Don’t expect things to be perfect. When you and your stepchild’s parent signed a marriage certificate, it didn’t flip a magical switch that would create a lovely family dynamic in your home. Sure, it would be nice if that were the case, it simply isn’t. Expect some rough patches and wait for the love to develop over time. Don’t expect (the step-kids) to love — or even like — you. They must treat you as kindly and respectfully as they would any other acquaintance or friend of the family. You are going to be around for the rest of their lives, so they have plenty of time to get to know you. You could grow on them.
Feeling jealous when your spouse and his/her children want some one-on-one time. It is important for your spouse and the kids to know they can still have “alone” time without you and that you are okay with that. Many children whose parents are in new relationships feel insecure and might think their parent loves their new spouse more than they love them. It is important for the kids to have a close bond with both parents. It could become a significant family problem if you, as the step parent, have a problem because of that.
Every family member should know and understand their role and work to give and take on an equal basis.

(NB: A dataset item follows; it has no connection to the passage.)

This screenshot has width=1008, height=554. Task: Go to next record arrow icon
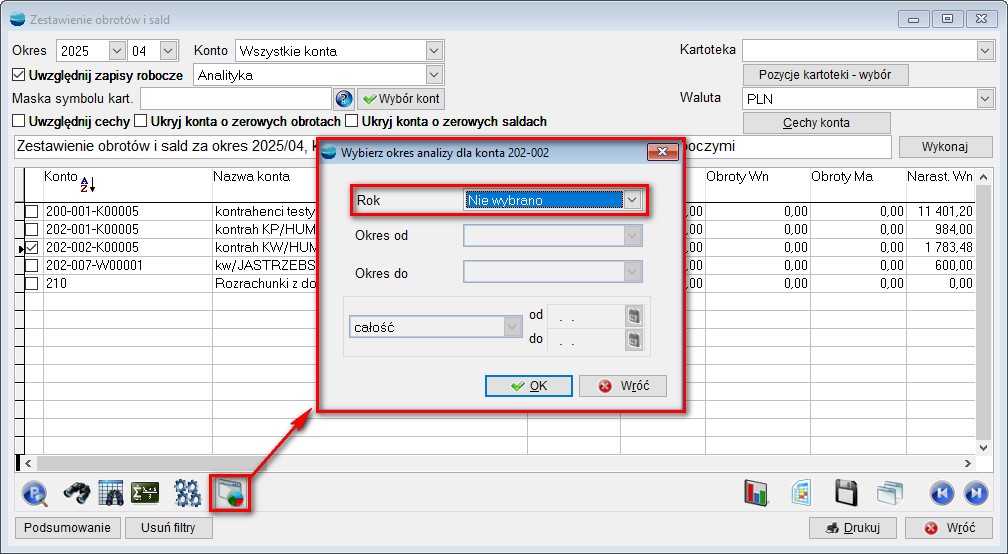click(975, 493)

Should you currently have discord and contention in your family, you might think it’s too late to rectify the situation. However, by taking positive steps to make changes as a whole family, you can start to rebuild your trust and respect.
One parent alone can’t make these changes by themselves. Open communication is critical so the entire family can understand what the current problems are and how to fix them. You may meet some resistance, focusing on peace and harmony in the home should motivate even the most stubborn child. Once your family members get a taste of the happiness and security that a loving family brings to them, they won’t want to live any other way!
It’s never too late to start building a happy family.